Alibaba Cloud, the cloud computing wing of China’s Alibaba Group, has teamed up with Olympic Broadcasting Services (OBS) to launch the cloud-based OBS Cloud, which will be ready for the Tokyo 2020 Olympics.

Alibaba says the OBS Cloud will “offer all the necessary cloud components, in specialised configurations, to support the extremely demanding content production and delivery workflows of the broadcasting of the Olympic Games.”

It will offer “super computing capabilities, high-speed connectivity directly from the IBC, easily accessible cloud, real-time monitoring, live video and audio broadcasting services and media processing.”
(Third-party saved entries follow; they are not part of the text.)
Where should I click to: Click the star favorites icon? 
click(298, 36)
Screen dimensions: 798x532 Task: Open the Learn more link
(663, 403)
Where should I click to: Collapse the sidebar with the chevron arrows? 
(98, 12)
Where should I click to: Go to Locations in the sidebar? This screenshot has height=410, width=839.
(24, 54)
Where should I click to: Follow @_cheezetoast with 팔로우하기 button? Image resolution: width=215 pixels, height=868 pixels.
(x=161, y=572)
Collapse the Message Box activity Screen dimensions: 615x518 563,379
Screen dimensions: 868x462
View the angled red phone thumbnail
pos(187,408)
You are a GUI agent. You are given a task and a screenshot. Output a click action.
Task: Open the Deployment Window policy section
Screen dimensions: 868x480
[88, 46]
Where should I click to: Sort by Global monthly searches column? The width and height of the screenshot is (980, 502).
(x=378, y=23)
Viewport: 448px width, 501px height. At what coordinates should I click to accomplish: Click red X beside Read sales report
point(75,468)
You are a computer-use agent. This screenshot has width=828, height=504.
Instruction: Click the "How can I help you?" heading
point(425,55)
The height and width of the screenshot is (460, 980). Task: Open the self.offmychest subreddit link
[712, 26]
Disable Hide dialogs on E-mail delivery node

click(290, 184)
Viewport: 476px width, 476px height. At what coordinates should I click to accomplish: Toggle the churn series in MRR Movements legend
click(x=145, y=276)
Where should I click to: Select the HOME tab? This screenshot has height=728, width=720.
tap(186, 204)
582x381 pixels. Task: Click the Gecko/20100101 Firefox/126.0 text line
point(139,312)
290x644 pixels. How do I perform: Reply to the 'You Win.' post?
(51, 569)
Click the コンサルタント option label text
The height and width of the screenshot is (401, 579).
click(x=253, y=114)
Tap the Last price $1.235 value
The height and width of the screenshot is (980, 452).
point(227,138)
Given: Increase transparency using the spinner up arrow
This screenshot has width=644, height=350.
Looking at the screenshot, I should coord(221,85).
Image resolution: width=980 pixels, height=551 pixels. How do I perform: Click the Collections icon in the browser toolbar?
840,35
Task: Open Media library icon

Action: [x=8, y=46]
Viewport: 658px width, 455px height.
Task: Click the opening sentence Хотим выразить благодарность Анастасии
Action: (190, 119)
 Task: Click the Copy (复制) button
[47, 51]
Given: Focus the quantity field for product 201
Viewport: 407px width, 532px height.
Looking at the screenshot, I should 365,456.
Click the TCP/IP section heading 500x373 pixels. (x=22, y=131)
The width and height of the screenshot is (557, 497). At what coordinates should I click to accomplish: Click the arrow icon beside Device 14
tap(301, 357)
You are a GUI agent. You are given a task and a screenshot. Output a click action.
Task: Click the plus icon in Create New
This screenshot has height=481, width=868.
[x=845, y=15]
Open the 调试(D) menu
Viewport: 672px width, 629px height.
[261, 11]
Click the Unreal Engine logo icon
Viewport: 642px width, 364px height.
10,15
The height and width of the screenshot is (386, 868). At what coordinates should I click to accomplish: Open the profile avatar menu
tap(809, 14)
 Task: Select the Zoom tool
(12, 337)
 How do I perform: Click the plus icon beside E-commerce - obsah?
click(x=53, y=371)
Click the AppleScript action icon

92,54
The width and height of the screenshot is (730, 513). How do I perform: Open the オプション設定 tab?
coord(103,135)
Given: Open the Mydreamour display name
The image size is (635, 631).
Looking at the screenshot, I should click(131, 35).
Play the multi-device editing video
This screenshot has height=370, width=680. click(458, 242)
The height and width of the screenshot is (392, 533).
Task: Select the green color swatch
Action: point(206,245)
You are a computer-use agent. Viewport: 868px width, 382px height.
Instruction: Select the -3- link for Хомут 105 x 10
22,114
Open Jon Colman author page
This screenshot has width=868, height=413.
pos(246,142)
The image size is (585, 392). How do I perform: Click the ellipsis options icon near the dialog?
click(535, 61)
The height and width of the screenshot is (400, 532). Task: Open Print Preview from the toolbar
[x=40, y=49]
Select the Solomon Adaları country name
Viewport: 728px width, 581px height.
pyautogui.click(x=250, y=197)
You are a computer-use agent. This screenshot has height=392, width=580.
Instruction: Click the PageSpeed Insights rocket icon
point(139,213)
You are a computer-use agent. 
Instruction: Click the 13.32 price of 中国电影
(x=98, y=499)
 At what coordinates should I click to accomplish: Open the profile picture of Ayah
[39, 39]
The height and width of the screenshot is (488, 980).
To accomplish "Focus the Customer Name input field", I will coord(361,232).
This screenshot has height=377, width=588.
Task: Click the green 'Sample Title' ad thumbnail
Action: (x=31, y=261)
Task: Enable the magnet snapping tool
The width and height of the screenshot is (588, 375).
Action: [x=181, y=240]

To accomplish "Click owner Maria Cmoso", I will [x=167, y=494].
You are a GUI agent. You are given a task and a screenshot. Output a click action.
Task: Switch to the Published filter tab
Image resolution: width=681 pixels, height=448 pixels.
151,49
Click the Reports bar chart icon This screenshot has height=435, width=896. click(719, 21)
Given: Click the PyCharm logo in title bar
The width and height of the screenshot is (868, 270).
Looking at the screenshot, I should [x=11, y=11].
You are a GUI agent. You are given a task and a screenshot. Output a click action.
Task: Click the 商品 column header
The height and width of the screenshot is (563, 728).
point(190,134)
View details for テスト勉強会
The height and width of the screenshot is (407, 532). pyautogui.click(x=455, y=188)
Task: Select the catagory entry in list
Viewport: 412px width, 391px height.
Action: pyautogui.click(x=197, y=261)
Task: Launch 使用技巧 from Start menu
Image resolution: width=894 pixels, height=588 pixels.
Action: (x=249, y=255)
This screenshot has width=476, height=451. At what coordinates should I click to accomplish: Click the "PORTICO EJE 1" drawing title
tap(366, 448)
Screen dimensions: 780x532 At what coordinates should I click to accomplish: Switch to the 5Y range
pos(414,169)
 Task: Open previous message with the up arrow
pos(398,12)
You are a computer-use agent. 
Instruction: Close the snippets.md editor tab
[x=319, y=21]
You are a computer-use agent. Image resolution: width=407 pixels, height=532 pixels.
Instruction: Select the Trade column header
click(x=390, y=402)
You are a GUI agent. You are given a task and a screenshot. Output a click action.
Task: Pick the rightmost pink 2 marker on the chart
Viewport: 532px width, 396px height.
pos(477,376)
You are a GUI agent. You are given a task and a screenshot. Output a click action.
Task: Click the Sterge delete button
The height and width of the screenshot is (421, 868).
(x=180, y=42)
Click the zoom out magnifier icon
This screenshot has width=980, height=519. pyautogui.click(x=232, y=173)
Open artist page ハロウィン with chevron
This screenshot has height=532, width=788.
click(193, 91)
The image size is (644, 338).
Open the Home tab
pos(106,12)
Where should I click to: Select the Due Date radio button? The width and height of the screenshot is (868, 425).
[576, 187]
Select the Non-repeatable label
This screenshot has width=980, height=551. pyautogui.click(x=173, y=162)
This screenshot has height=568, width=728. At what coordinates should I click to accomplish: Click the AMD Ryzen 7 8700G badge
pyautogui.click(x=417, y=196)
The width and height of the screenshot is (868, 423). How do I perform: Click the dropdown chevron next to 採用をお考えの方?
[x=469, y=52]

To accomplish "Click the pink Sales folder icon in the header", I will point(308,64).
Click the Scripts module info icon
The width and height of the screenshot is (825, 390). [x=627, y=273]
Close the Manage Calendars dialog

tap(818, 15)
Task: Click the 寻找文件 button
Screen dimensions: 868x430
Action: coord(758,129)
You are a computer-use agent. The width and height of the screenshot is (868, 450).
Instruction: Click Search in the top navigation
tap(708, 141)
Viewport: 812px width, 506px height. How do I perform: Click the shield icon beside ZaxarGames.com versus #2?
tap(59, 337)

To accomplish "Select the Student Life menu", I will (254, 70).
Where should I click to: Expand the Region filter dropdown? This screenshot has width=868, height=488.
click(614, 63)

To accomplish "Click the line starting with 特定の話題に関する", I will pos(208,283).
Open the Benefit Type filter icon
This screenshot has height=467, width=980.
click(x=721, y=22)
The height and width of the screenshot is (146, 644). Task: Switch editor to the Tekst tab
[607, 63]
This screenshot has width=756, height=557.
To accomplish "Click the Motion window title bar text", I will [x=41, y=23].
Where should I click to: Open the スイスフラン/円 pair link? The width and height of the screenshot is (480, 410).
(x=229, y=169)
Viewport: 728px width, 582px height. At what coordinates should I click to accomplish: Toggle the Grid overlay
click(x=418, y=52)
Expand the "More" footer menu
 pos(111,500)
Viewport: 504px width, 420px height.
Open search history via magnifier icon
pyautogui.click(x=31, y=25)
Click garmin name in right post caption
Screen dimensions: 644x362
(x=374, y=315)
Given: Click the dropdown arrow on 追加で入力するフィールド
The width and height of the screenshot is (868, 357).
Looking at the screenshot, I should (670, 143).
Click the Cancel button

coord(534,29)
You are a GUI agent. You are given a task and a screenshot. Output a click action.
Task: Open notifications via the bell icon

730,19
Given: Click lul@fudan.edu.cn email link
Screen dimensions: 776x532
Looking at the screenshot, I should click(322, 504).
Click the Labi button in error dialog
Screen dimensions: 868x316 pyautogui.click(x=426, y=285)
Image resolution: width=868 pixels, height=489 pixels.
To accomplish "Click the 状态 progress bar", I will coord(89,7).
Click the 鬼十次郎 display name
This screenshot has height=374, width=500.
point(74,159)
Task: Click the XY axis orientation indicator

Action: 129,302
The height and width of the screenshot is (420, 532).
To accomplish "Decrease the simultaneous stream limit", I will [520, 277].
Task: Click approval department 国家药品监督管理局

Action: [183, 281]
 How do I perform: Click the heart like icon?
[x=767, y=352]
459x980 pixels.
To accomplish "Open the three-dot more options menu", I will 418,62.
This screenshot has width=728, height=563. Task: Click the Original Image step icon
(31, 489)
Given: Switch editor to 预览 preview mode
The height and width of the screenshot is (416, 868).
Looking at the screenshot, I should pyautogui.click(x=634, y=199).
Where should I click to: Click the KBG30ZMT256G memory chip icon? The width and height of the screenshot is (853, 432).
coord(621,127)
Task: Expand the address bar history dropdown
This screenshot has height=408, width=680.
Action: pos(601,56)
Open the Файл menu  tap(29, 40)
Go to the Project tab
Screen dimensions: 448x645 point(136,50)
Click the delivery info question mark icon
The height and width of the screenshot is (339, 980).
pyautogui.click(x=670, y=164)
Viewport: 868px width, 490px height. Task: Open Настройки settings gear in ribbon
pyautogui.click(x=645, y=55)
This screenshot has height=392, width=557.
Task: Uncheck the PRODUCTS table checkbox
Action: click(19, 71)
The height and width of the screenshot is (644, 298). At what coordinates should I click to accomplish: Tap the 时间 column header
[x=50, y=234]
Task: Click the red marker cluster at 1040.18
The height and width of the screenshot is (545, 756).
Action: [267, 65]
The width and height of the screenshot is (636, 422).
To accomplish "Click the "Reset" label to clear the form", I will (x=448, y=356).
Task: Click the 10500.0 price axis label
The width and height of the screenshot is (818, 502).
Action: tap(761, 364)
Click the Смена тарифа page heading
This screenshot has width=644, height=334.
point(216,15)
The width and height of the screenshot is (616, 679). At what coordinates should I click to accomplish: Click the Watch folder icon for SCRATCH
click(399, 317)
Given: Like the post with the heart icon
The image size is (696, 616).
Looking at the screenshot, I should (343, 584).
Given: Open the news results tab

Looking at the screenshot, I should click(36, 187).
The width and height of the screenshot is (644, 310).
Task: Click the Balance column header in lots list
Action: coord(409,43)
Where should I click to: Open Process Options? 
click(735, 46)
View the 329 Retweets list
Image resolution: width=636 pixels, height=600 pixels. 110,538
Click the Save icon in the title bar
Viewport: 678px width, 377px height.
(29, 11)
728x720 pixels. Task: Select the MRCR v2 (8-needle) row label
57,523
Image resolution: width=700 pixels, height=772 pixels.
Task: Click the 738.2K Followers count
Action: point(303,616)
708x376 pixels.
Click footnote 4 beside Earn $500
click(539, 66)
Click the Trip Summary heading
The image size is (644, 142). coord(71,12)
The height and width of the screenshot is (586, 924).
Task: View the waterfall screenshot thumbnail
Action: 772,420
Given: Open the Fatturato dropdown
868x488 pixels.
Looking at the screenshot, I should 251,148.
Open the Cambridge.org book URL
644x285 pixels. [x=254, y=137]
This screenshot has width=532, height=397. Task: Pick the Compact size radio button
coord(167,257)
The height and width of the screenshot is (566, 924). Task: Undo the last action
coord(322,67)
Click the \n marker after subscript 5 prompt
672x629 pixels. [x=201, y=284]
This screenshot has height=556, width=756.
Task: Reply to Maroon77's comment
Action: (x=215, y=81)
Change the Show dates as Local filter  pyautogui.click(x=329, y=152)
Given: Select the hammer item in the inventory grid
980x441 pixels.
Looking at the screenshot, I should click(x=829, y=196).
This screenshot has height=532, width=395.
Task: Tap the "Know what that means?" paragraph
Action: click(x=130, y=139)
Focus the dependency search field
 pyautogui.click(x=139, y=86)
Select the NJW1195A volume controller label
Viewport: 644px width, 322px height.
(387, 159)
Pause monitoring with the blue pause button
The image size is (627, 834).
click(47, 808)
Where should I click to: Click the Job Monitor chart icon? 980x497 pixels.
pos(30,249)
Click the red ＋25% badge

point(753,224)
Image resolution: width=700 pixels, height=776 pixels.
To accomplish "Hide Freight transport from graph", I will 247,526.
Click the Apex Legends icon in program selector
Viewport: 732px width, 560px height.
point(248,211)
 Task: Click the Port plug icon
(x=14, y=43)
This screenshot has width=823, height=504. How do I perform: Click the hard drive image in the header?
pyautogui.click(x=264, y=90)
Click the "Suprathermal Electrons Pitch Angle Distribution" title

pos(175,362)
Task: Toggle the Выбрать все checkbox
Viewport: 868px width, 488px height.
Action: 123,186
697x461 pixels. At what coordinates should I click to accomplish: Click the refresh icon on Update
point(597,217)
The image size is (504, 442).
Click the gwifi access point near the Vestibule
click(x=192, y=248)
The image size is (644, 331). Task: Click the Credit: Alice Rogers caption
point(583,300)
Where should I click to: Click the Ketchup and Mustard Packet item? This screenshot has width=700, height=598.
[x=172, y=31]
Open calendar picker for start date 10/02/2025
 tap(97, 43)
The company describes the Tokyo 2020 Olympics as being a game-changer for broadcasters in terms of the move to production in the cloud, which will provide flexibility and scalability benefits.

OBS will be able to use OBS Cloud to provide video and audio assets of the Olympic Games to all Rights Holding Broadcasters efficiently, effectively and securely, say Alibaba. Broadcasters will be able to set up their own content creation, management and distribution systems on OBS Cloud.

After the Games, Rights Holding Broadcasters can choose to keep their assets within the OBS Cloud for future Olympic events.

Yiannis Exarchos, CEO of OBS, said: “Tokyo 2020 will be an opportunity for the International Olympic Committee to champion digital transformation in the media industry, as well as empowering broadcasters around the world with a cloud platform that delivers new possibilities for how the Games are enjoyed by fans around the world.”

Joey Tan, general manager of Global Strategic Accounts and Sports Business Unit, Alibaba Cloud added: “This partnership with OBS is an exciting initiative to expand the reach and accessibility of the Olympic Games content and ultimately stimulate a rethink on how the media industry operates in a digital era.”

The partnership between Alibaba Group and the International Olympic Committee began in January 2017 when the two parties signed a long-term strategic agreement to help transform the Olympic Games for the digital era.